__Problem to solve__: Give the entries again, word for word.

Pixel coordinate grounding data
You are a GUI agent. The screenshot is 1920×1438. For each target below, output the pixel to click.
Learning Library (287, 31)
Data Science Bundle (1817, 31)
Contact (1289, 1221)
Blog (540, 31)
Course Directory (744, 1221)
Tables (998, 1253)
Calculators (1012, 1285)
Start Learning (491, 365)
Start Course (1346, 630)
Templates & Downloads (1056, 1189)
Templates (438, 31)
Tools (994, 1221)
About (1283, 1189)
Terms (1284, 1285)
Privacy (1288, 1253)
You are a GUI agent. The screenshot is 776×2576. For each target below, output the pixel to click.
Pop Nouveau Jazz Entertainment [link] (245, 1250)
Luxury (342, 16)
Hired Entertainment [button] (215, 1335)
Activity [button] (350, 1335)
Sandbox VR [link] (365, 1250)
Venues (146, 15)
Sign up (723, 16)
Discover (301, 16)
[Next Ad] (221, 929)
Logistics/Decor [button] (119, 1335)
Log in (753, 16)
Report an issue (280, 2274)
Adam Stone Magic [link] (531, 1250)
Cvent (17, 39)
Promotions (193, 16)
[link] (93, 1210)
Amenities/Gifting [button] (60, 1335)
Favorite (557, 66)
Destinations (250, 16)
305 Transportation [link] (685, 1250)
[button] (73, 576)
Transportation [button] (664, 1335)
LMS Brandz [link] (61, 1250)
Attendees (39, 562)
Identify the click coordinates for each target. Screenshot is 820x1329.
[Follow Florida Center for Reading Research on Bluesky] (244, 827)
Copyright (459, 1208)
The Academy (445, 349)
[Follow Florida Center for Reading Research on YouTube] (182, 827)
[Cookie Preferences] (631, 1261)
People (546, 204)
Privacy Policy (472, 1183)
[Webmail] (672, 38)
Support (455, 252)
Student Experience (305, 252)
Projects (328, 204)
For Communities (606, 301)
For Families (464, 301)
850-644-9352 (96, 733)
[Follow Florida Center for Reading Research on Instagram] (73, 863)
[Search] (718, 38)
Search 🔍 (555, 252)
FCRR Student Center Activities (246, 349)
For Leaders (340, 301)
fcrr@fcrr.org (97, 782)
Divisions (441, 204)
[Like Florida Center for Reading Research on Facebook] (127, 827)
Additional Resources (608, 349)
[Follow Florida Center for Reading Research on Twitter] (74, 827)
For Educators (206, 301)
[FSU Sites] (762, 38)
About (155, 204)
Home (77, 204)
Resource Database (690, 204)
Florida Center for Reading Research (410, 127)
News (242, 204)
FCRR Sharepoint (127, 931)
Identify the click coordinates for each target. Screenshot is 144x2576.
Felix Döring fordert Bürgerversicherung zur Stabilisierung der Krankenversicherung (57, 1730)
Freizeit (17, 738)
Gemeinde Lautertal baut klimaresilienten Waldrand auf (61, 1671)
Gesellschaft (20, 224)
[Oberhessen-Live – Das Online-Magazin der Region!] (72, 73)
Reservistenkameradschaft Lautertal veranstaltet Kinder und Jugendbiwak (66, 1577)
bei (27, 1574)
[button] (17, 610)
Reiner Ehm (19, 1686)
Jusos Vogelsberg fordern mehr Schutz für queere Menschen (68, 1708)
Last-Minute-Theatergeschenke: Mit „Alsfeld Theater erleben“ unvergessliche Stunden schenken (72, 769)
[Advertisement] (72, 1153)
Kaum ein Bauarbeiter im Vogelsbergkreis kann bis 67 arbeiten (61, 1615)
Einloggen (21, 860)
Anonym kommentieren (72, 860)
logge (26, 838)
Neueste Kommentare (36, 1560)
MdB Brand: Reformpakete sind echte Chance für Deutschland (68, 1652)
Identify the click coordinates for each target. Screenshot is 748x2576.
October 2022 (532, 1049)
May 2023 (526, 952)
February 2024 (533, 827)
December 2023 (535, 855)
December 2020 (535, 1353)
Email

__Solution to this exercise__:
You are a GUI agent. The screenshot is 1920×1438. For each target below, output the pixel to click.
Learning Library (287, 31)
Data Science Bundle (1817, 31)
Contact (1289, 1221)
Blog (540, 31)
Course Directory (744, 1221)
Tables (998, 1253)
Calculators (1012, 1285)
Start Learning (491, 365)
Start Course (1346, 630)
Templates & Downloads (1056, 1189)
Templates (438, 31)
Tools (994, 1221)
About (1283, 1189)
Terms (1284, 1285)
Privacy (1288, 1253)
You are a GUI agent. The screenshot is 776×2576. For each target below, output the pixel to click.
Pop Nouveau Jazz Entertainment [link] (245, 1250)
Luxury (342, 16)
Hired Entertainment [button] (215, 1335)
Activity [button] (350, 1335)
Sandbox VR [link] (365, 1250)
Venues (146, 15)
Sign up (723, 16)
Discover (301, 16)
[Next Ad] (221, 929)
Logistics/Decor [button] (119, 1335)
Log in (753, 16)
Report an issue (280, 2274)
Adam Stone Magic [link] (531, 1250)
Cvent (17, 39)
Promotions (193, 16)
[link] (93, 1210)
Amenities/Gifting [button] (60, 1335)
Favorite (557, 66)
Destinations (250, 16)
305 Transportation [link] (685, 1250)
[button] (73, 576)
Transportation [button] (664, 1335)
LMS Brandz [link] (61, 1250)
Attendees (39, 562)
Identify the click coordinates for each target. Screenshot is 820x1329.
[Follow Florida Center for Reading Research on Bluesky] (244, 827)
Copyright (459, 1208)
The Academy (445, 349)
[Follow Florida Center for Reading Research on YouTube] (182, 827)
[Cookie Preferences] (631, 1261)
People (546, 204)
Privacy Policy (472, 1183)
[Webmail] (672, 38)
Support (455, 252)
Student Experience (305, 252)
Projects (328, 204)
For Communities (606, 301)
For Families (464, 301)
850-644-9352 (96, 733)
[Follow Florida Center for Reading Research on Instagram] (73, 863)
[Search] (718, 38)
Search 🔍 (555, 252)
FCRR Student Center Activities (246, 349)
For Leaders (340, 301)
fcrr@fcrr.org (97, 782)
Divisions (441, 204)
[Like Florida Center for Reading Research on Facebook] (127, 827)
Additional Resources (608, 349)
[Follow Florida Center for Reading Research on Twitter] (74, 827)
For Educators (206, 301)
[FSU Sites] (762, 38)
About (155, 204)
Home (77, 204)
Resource Database (690, 204)
Florida Center for Reading Research (410, 127)
News (242, 204)
FCRR Sharepoint (127, 931)
Identify the click coordinates for each target. Screenshot is 144x2576.
Felix Döring fordert Bürgerversicherung zur Stabilisierung der Krankenversicherung (57, 1730)
Freizeit (17, 738)
Gemeinde Lautertal baut klimaresilienten Waldrand auf (61, 1671)
Gesellschaft (20, 224)
[Oberhessen-Live – Das Online-Magazin der Region!] (72, 73)
Reservistenkameradschaft Lautertal veranstaltet Kinder und Jugendbiwak (66, 1577)
bei (27, 1574)
[button] (17, 610)
Reiner Ehm (19, 1686)
Jusos Vogelsberg fordern mehr Schutz für queere Menschen (68, 1708)
Last-Minute-Theatergeschenke: Mit „Alsfeld Theater erleben“ unvergessliche Stunden schenken (72, 769)
[Advertisement] (72, 1153)
Kaum ein Bauarbeiter im Vogelsbergkreis kann bis 67 arbeiten (61, 1615)
Einloggen (21, 860)
Anonym kommentieren (72, 860)
logge (26, 838)
Neueste Kommentare (36, 1560)
MdB Brand: Reformpakete sind echte Chance für Deutschland (68, 1652)
Identify the click coordinates for each target. Screenshot is 748x2576.
October 2022 (532, 1049)
May 2023 (526, 952)
February 2024 (533, 827)
December 2023 (535, 855)
December 2020 (535, 1353)
Email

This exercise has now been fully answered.